Seit Wochen sitze ich sabbernd vor dem Notebook und schaue mir Sarahs Rezept für ihre Alfajores an. Zum Backen ist es aus Zeitmangel bisher leider nicht gekommen, auch weil erst einmal der erste Schritt bewältigt werden musste: In die Füllung dieser südamerikanischen Sünde gehört Dulche de Leche. Das Originalrezept besteht aus gezuckerter Kondensmilch. Viel gezuckerter Kondensmilch. Dulce de Leche darf in Latein- und Südamerika auf keinem Frühstückstisch fehlen, wird auf Brot gestrichen oder in Gebäck verarbeitet. Mittlerweile gibt es sogar vegane Alternativen. Allerdings eben nur auf der anderen Seite des Atlantiks. Es hieß also mal wieder Veganiseren und so entschied ich mich für dieses Rezept, welches ich leicht abwandelte.

Für 2 kleine (Weck)Gläser benötigt ihr:

  • ca. 800 ml Pflanzendrink (Ich nahm Soja-Reis)
  • 120 ml Kokosmilch
  • 300-400 g Zucker, je nach Belieben (z.B. Rohrohrzucker)
  • 1/4 TL gemahlene Vanille
  • 1/2 TL Salz
  • 1 kl.
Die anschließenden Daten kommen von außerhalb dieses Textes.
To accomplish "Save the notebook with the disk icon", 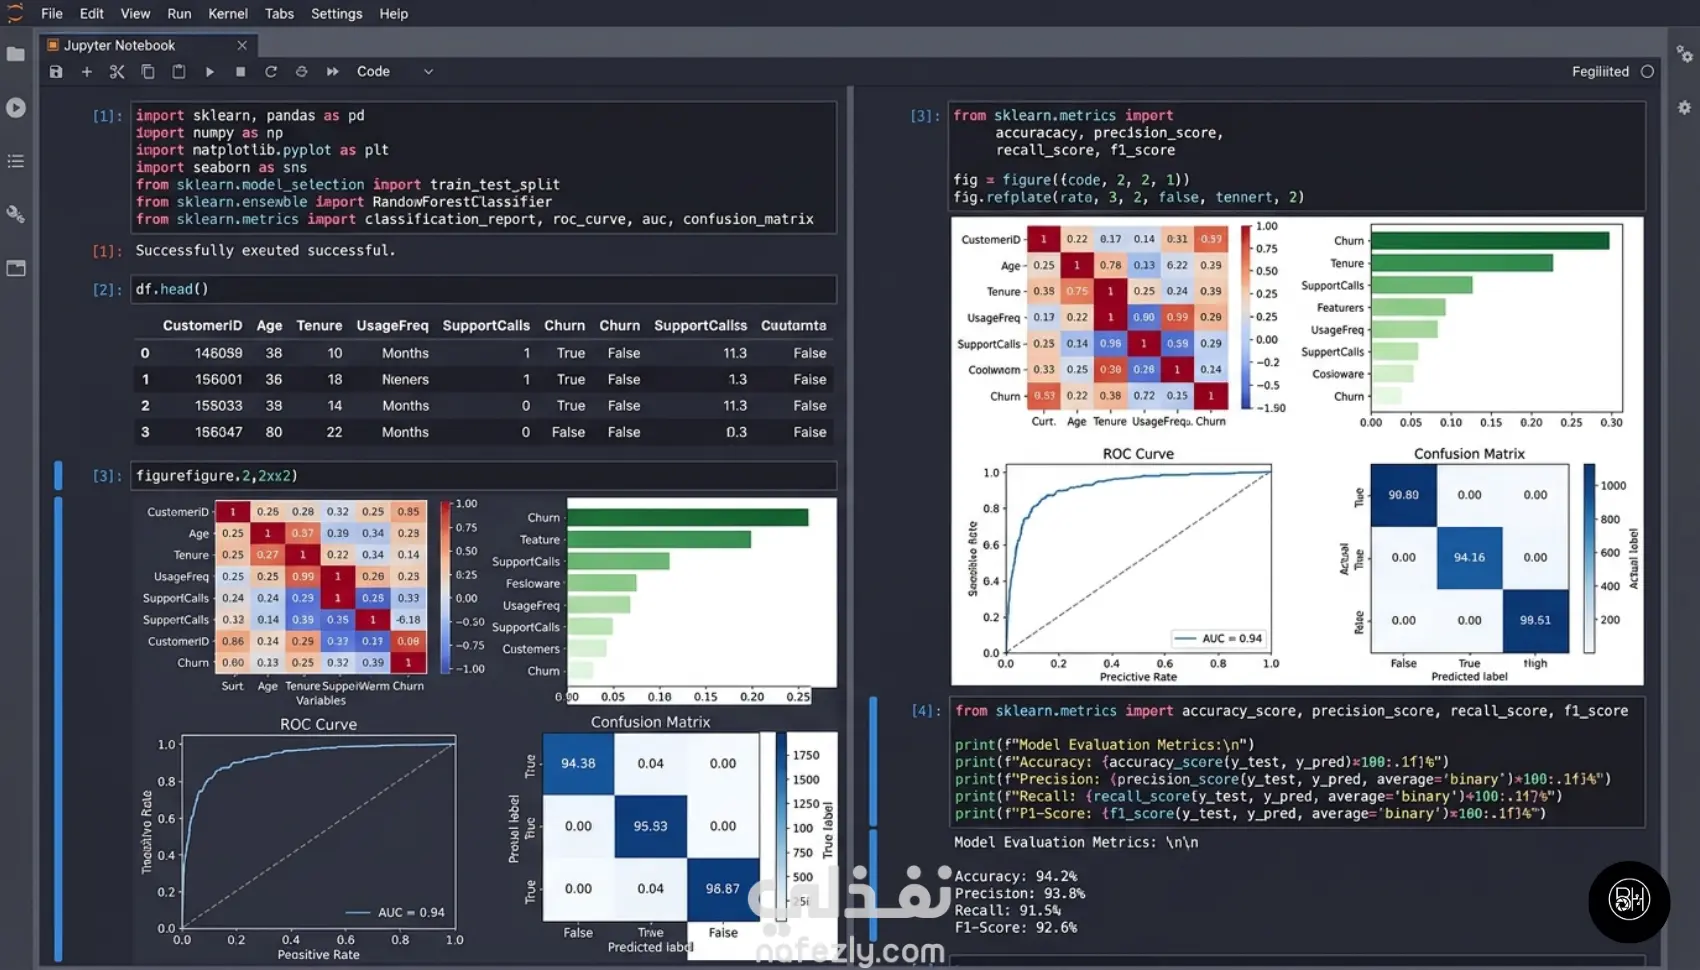I will click(x=56, y=72).
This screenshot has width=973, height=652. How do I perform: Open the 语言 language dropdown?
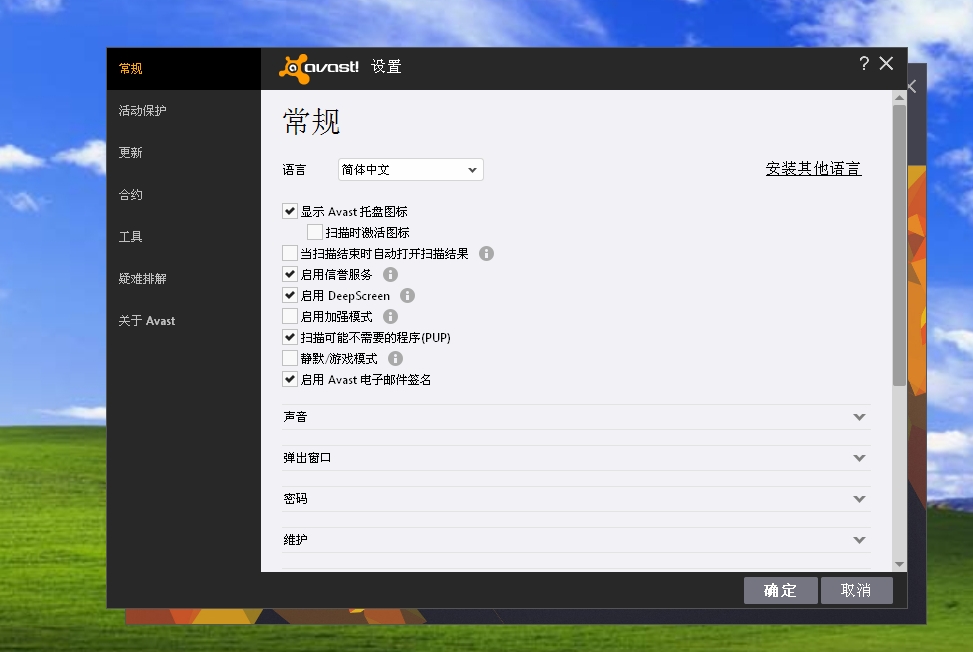tap(410, 170)
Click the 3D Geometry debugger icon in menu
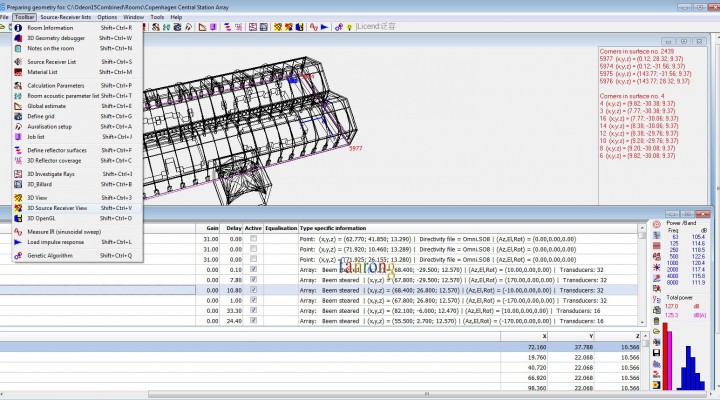The image size is (720, 400). [x=19, y=37]
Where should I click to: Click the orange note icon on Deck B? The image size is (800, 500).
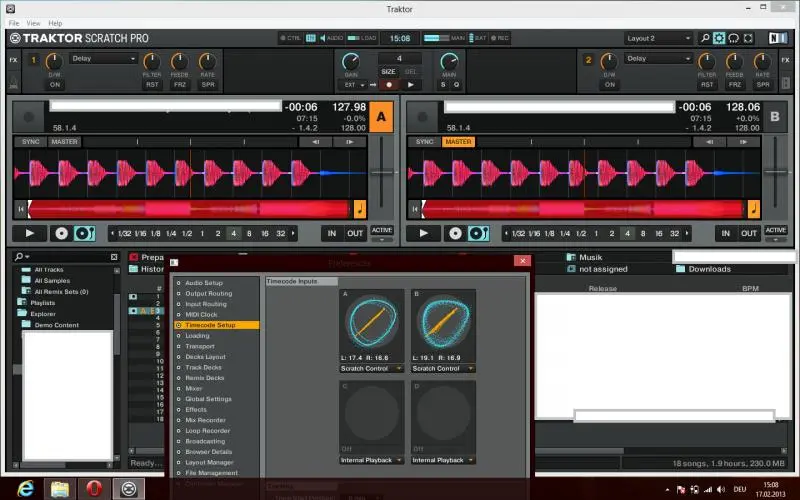(753, 209)
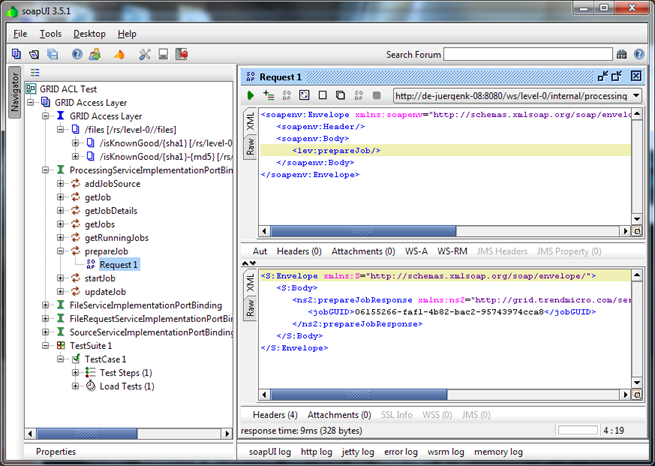Open the Tools menu

click(50, 34)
Prise Natron (um die Gerinnung zu verhindern)

Alle Zutaten in einen Topf geben und aufkochen lassen. Danach sofort runterschalten und gut und gerne 3-4 Stunden auf kleiner Flamme simmern lassen. Keine Sorge, wenn der Topf groß genug ist, kocht nichts über. Man muss nicht ständig danebenstehen. Alle 20-30 Minuten mal Umrühren reicht völlig. Hin und wieder eine Tropfprobe auf einem kalten Teller machen.  Hierfür einen Tropfen auf den Teller geben und abkühlen lassen. Wenn die Masse nicht mehr einfach nur runter rinnt, sondern leicht zähflüssig wird ist die Dulce de Leche fertig. Lasst euch nicht entmutigen! Das kann eine Weile dauern, aber spätestens wenn die Creme dann im Kühlschrank steht, wird sie ordentlich fest. (Und auf dem Tisch wieder schön streichzart.)